Layer-cake integration for the Lasso (measure-theoretic step).
This is the core measure-theoretic step adapting the proof of Corollary 2.9 to the Lasso setting. Using the layer-cake formula E[Z] = ∫₀^∞ P(Z > u) du, the union bound on |X^Tε|∞, and the algebraic core of Theorem 2.15, we obtain: for any δ ∈ (0,1), the MSE satisfies
E[(1/n)‖X(θ̂-θ*)‖²] ≤ 4|θ*|₁·τ(δ) + δ · bound_on_bad_event_contribution
Integrating over δ yields a bound of order |θ*|₁·σ·√(log(2d)/n).

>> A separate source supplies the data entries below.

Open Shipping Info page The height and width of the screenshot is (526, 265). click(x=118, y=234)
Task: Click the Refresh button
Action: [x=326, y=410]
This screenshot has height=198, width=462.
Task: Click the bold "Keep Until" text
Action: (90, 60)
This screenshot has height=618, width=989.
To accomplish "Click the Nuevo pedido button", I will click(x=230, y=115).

The integration argument uses E[Z] ≤ ∫₀¹ Q_Z(1-δ) dδ where Q_Z is the quantile function, combined with the parametric bound Q_Z(1-δ) ≤ 4|θ*|₁τ(δ). The integral ∫₀¹ √(log(1/δ)) dδ = √π/2 is a standard Gamma-function identity.
The proof combines lasso_supnorm_mse_tail_bound (axiomatized tail bound)
with layer_cake_parametric_tail_bound (axiomatized layer-cake integration),
as referenced in the book as "the same argument as in the proof of
Corollary 2.9".
Theorem 2.15, Part 2 (expectation bound).
Under the same assumptions as the probabilistic part, E[MSE(Xθ̂^L)] ≤ C·|θ*|₁·σ·√(log(2d)/n) for a universal constant C > 0. The book states: "The bound in expectation follows using the same argument as in the proof of Corollary 2.9."
The proof uses layer_cake_lasso_expected_mse for the measure-theoretic
integration step, then absorbs √2 into the constant.
Theorem 2.15 (Lasso slow rate — bundled).
Under the linear model Y = Xθ* + ε where ε is sub-Gaussian with parameter σ², with column normalization max_j ‖X_j‖₂ ≤ √n, the Lasso estimator θ̂ᴸ with regularization parameter λ = 2τ where τ = σ√(2log(2d)/n) + σ√(2log(1/δ)/n) satisfies:
- (High probability) μ{MSE > 4τ|θ*|₁} ≤ δ
- (Expectation) E[MSE] ≤ C|θ*|₁·σ·√(log(2d)/n) for some universal C > 0.